[[ https://docs.google.com/document/d/1aWPNBVCCtkvmW5cIy2QtinUrWnYbqm7hu3puTaKeMXk/edit# | From Markus's review ]]:
It should be explained how exactly the language tag is obtained from the stored language code as found in JSON dumps. Unfortunately, Wikimedia language codes do not always match what the rest of the world is using, so there is some translation needed.
- Clarification: Wikimedia language tags. The official structure of language tags that everybody is using is defined in BCP 47 (http://www.rfc-editor.org/rfc/bcp/bcp47.txt). I know of two places that define known tags:
- The language tag registry of IANA: http://www.iana.org/assignments/language-subtag-registry/language-subtag-registry
- ISO639-3: http://www-01.sil.org/iso639-3/codes.asp
I don’t know if IANA and ISO agree in all cases, IANA seems to be updated regularly. Wikimedia uses similar tags but sometimes not with the IANA/ISO meanings.
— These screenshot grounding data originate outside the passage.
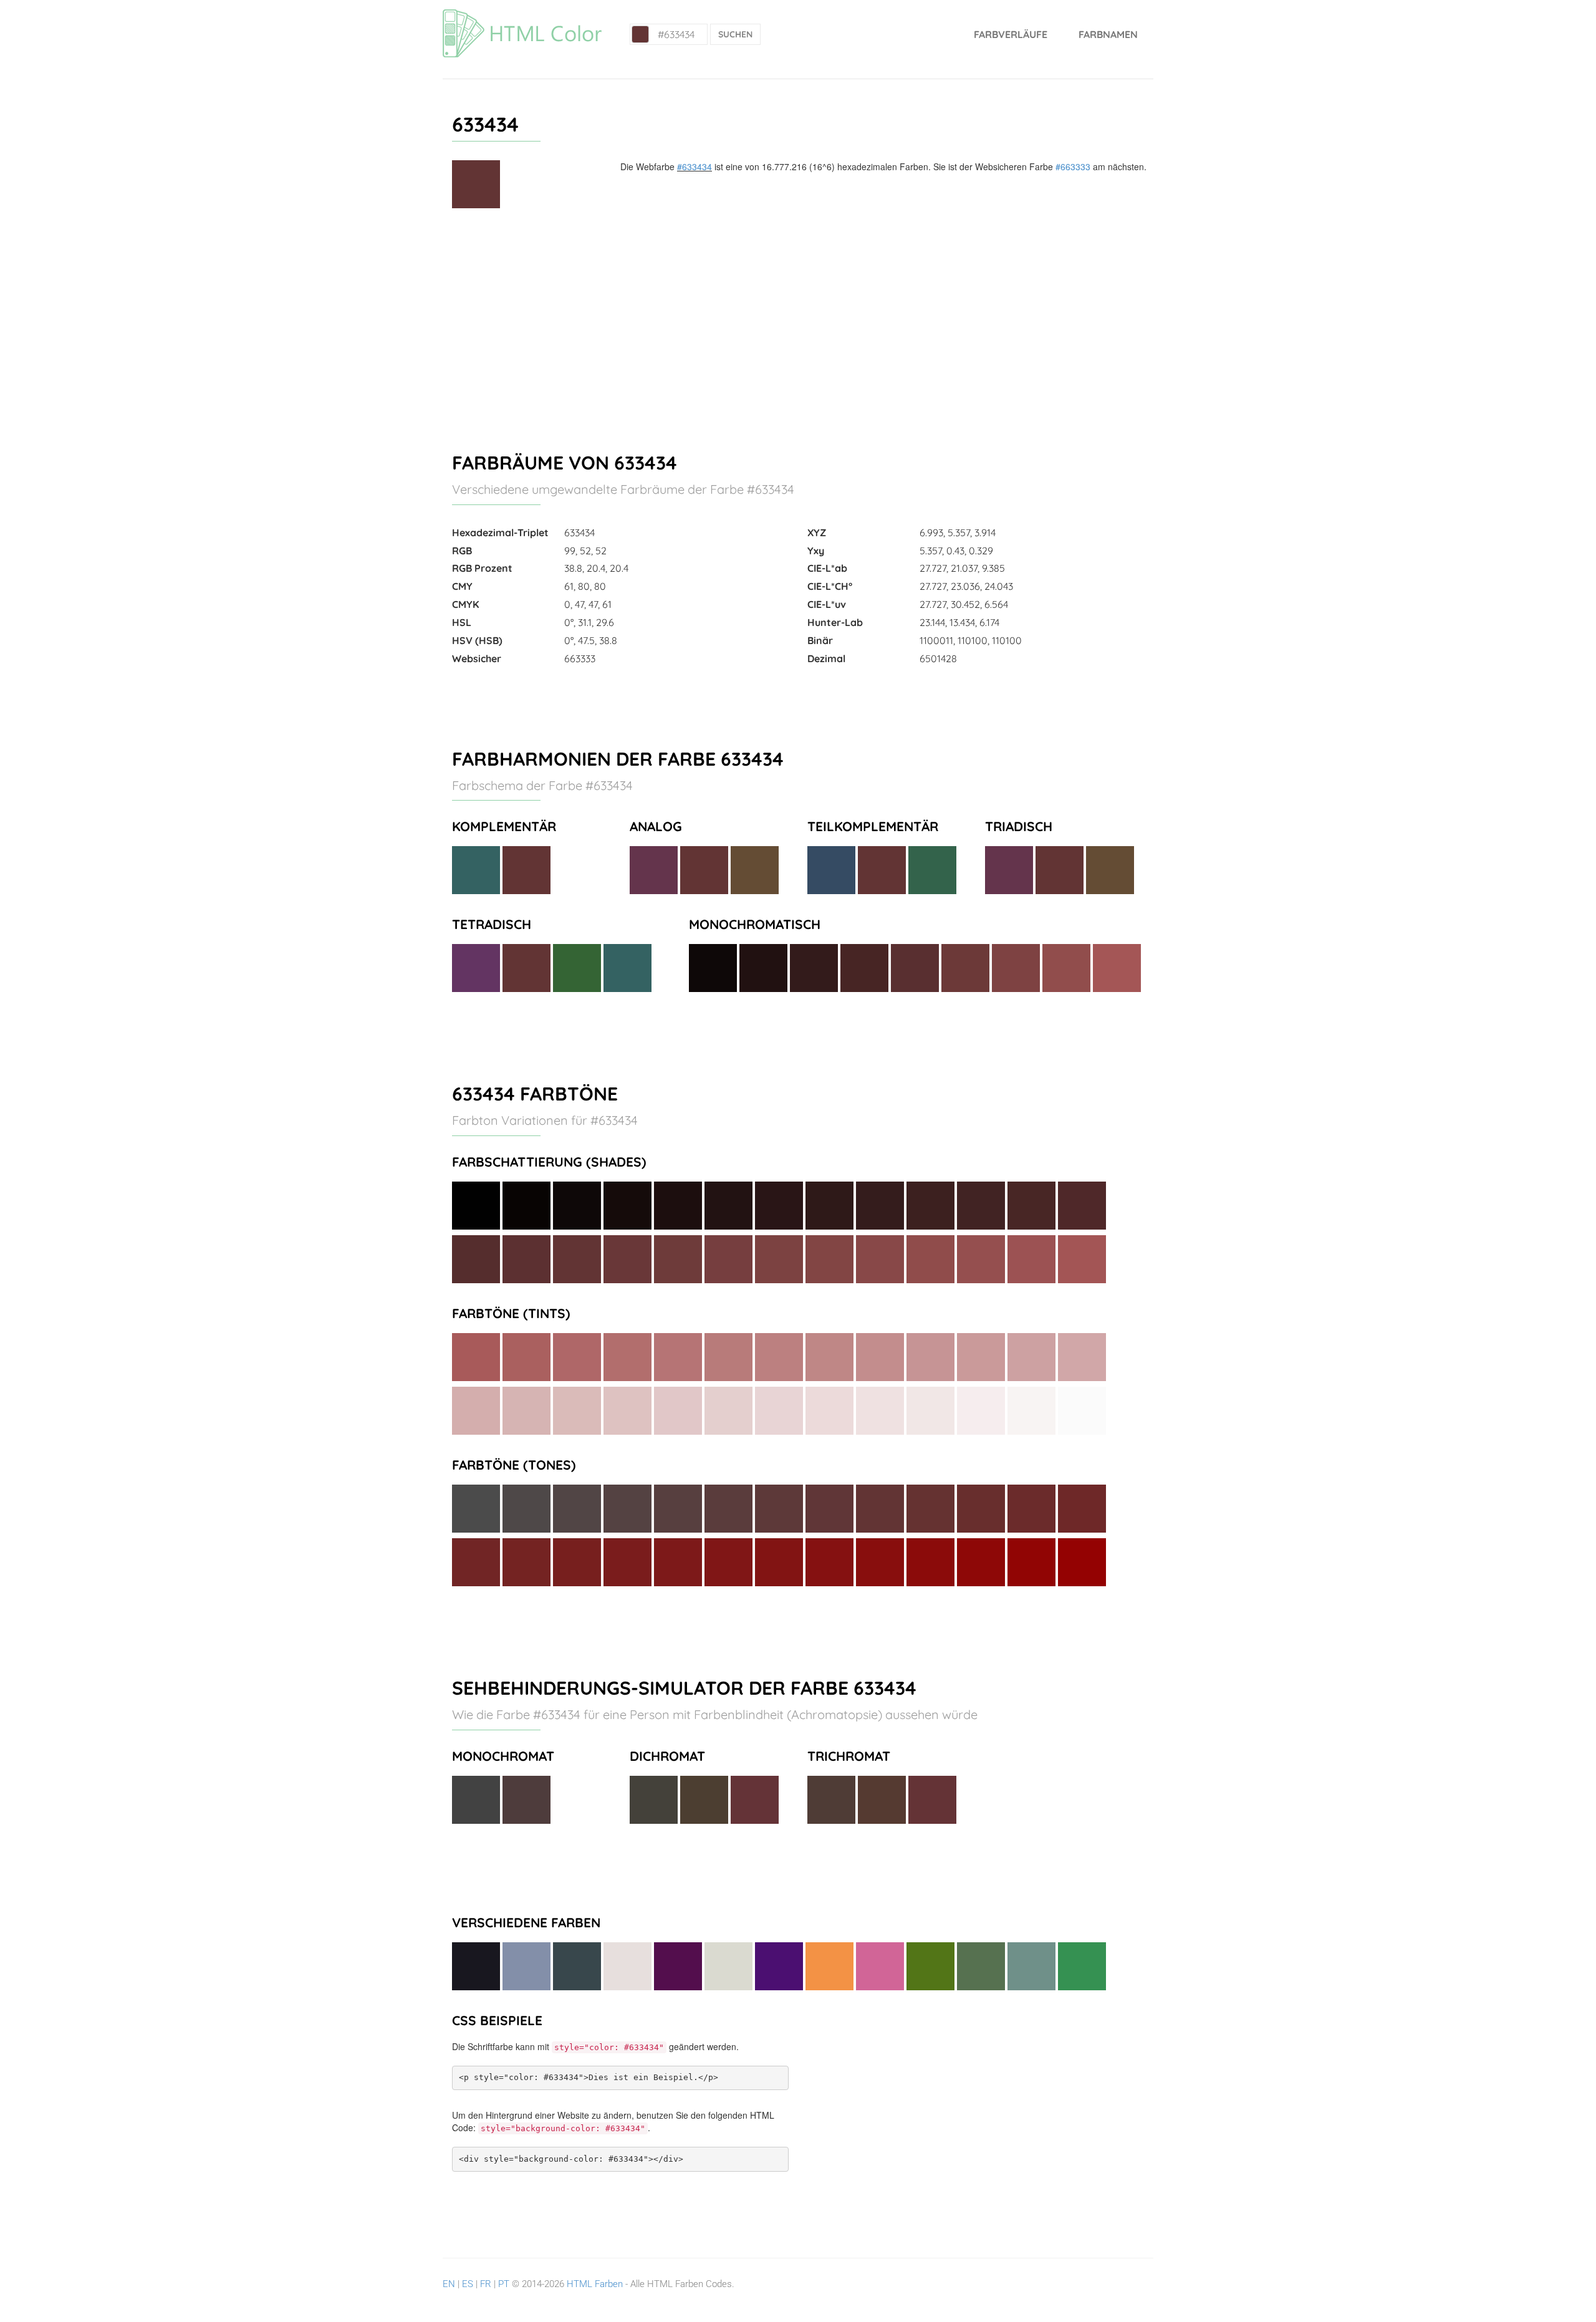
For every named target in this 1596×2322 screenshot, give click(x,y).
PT (503, 2284)
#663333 (1072, 166)
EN (449, 2284)
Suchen (735, 34)
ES (467, 2284)
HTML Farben (595, 2284)
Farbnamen (1108, 34)
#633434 (694, 166)
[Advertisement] (798, 325)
The main exceptions are documented here: http://meta.wikimedia.org/wiki/Special_language_codes .
Some are critical there (e.g., Wikimedia uses “als” to encode Allemanisch, but ISO&IANA use this code for Tosk Albanian).
Nevertheless, the Meta page on language exceptions might not always give the best choice. For example, Wikimedia’s “cbk-zam” does not exist in the registries, but BCP 47 has a mechanism for extending existing this case: this would suggest the use of cbk-x-zam. The Meta page suggests to use cbk instead, which would mean that the “zam” information is forgotten. This is maybe not a big problem since Wikimedia uses no other language variant of cbk, but it is a problem for things like “de-formal” and “nl-informal”. The languages could be encoded as “de-x-informal” and “nl-x-informal”. Encoding them as “de” and “nl” would make the data indistinguishable in RDF.
Wikidata Toolkit has a replacement table for Wikimedia language codes that compiles some of my insights there: https://github.com/Wikidata/Wikidata-Toolkit/blob/master/wdtk-datamodel/src/main/java/org/wikidata/wdtk/datamodel/interfaces/WikimediaLanguageCodes.java (I don’t claim that this is fully current though). A better approach would be to encode only the exceptions.